Felix Kuehling <felix.kuehling@xxxxxxx> · Thu, 8 Dec 2022 10:19:34 -0500

Am 2022-12-08 um 07:32 schrieb Christian König:
Hi Felix,

digging though the code I think I know now how we can solve this.

The lock which needs to protect the validity of the pages is the 
vm->eviction_lock, cause this one is what serializes the updates of 
our page table.

This means that the amdgpu_vm_update_range() function needs to be 
extended further with enough information to check the HMM sequence 
after grabbing the eviction lock.

I don't see how taking one more lock helps resolve a lock dependency 
issue. Right now the vm->eviction lock is not in the dependency cycle at 
all.

Do you mean we should use the vm->eviction lock instead of the 
prange->lock to serialize page table updates with MMU notifiers? I don't 
see how that solves the problem either. It just changes the lock that's 
involved in the cycle here. And it contradicts the previous change made 
by Philip, who removet vm->eviction lock from the cycle by dropping it 
just before potentially allocating page tables.

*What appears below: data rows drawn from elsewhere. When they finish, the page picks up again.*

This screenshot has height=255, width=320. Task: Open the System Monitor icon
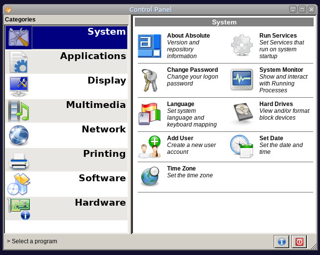(x=241, y=80)
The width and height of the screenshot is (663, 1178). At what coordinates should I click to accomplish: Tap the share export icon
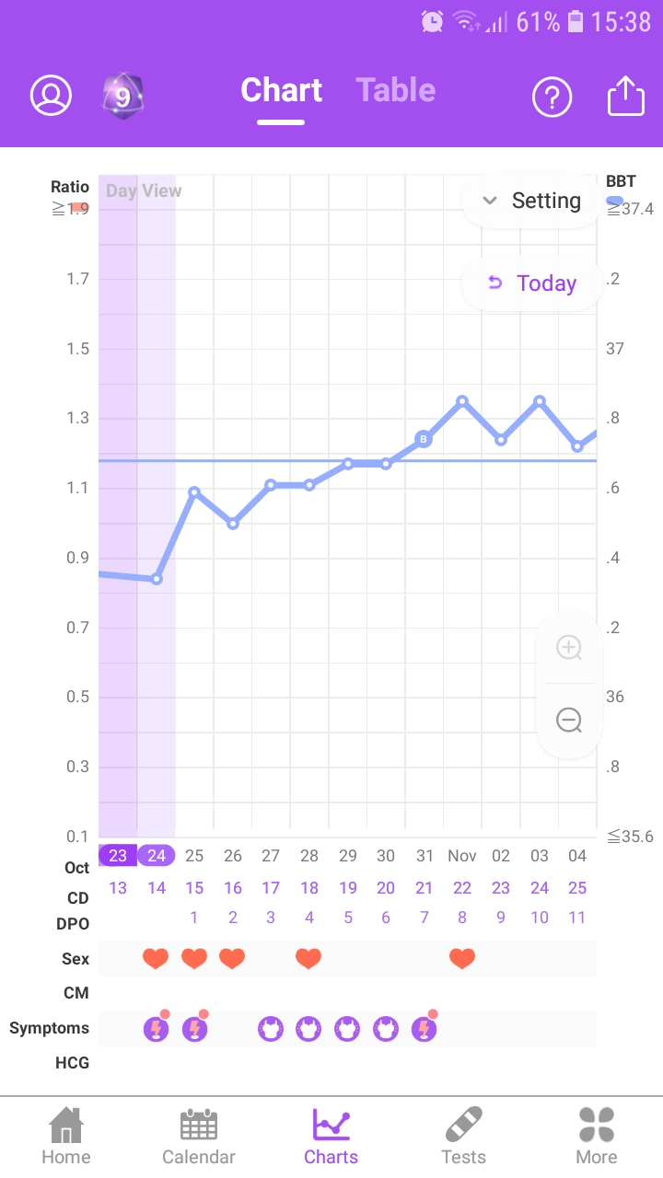626,95
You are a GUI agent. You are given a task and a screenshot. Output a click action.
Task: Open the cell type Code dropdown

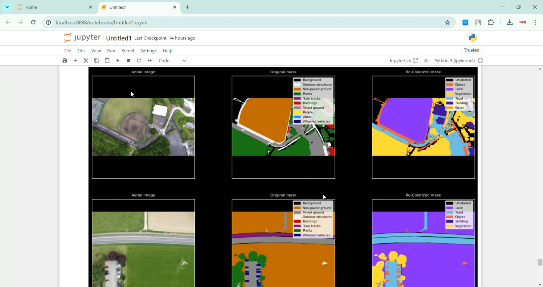pyautogui.click(x=172, y=61)
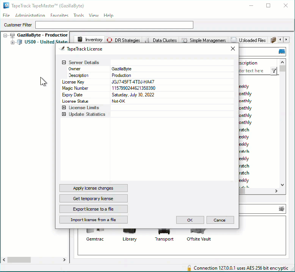This screenshot has height=272, width=295.
Task: Click the lock icon in status bar
Action: [x=189, y=268]

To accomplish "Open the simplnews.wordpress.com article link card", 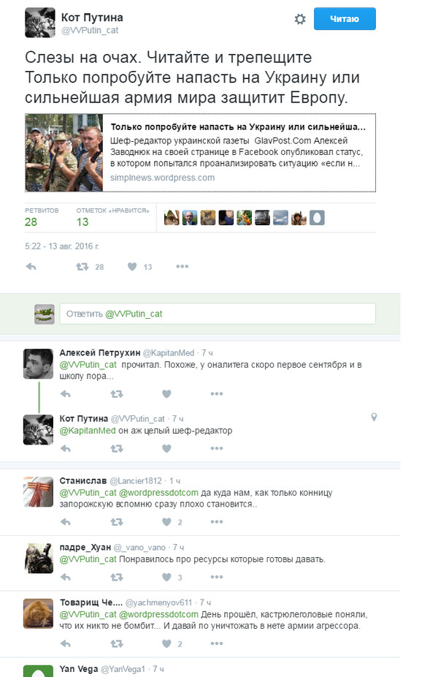I will point(200,152).
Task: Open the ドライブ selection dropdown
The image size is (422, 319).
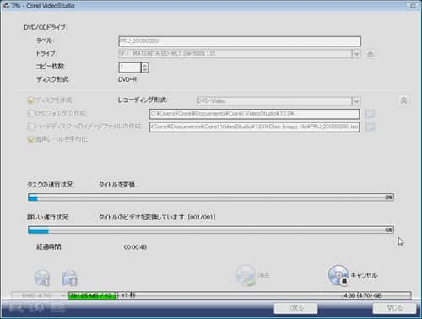Action: 356,53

The fundamental problem, as I understand it, is that we need to hold the 
same lock in the MMU notifier and while updating page tables. That makes 
it difficult to allocate memory during page table updates because we 
cannot allow reclaim. Any lock taken during memory allocation gets drawn 
into the cycle, in this case the vram_mgr->lock. Unless we find a way to 
move page table allocation out of that critical section, we can never do 
reclaim while holding vram_mgr->lock.

Regards,
  Felix

Or am I missing something here?

Regards,
Christian.

Am 06.12.22 um 16:57 schrieb Christian König:
Am 06.12.22 um 16:14 schrieb Felix Kuehling:
Am 2022-12-06 um 03:20 schrieb Christian König:
Hi Felix,

to be honest I think the whole approach you take here and unmapping 
the range with the lock held is highly problematic.

Essentially unmapping is something which can run concurrently with 
other operations and should never be blocked by such a lock. In 
other words it is perfectly valid for an unmap to run while another 
processor tries to map the same range.

I strongly disagree. When an MMU notifier invalidates a virtual 
address range, it must guarantee that the device will not access the 
current physical location of the invalidated range any more. Without 
the lock, another processor could easily overwrite the invalidated 
PTEs with valid (but outdated) addresses that the MMU notifier just 
removed.

This is the relevant paragraph in the HMM doc:

   [example of driver updating its page table ...]
          take_lock(driver->update);
          if (mmu_interval_read_retry(&ni, range.notifier_seq) {
              release_lock(driver->update);
              goto again;
          }

          /* Use pfns array content to update device page table,
           * under the update lock */

          release_lock(driver->update);
          return 0;
     }

   The driver->update lock is the same lock that the driver takes
   inside its
   invalidate() callback. That lock must be held before calling
   mmu_interval_read_retry() to avoid any race with a concurrent CPU
   page table
   update.

There is something massively missing here since that won't work at all.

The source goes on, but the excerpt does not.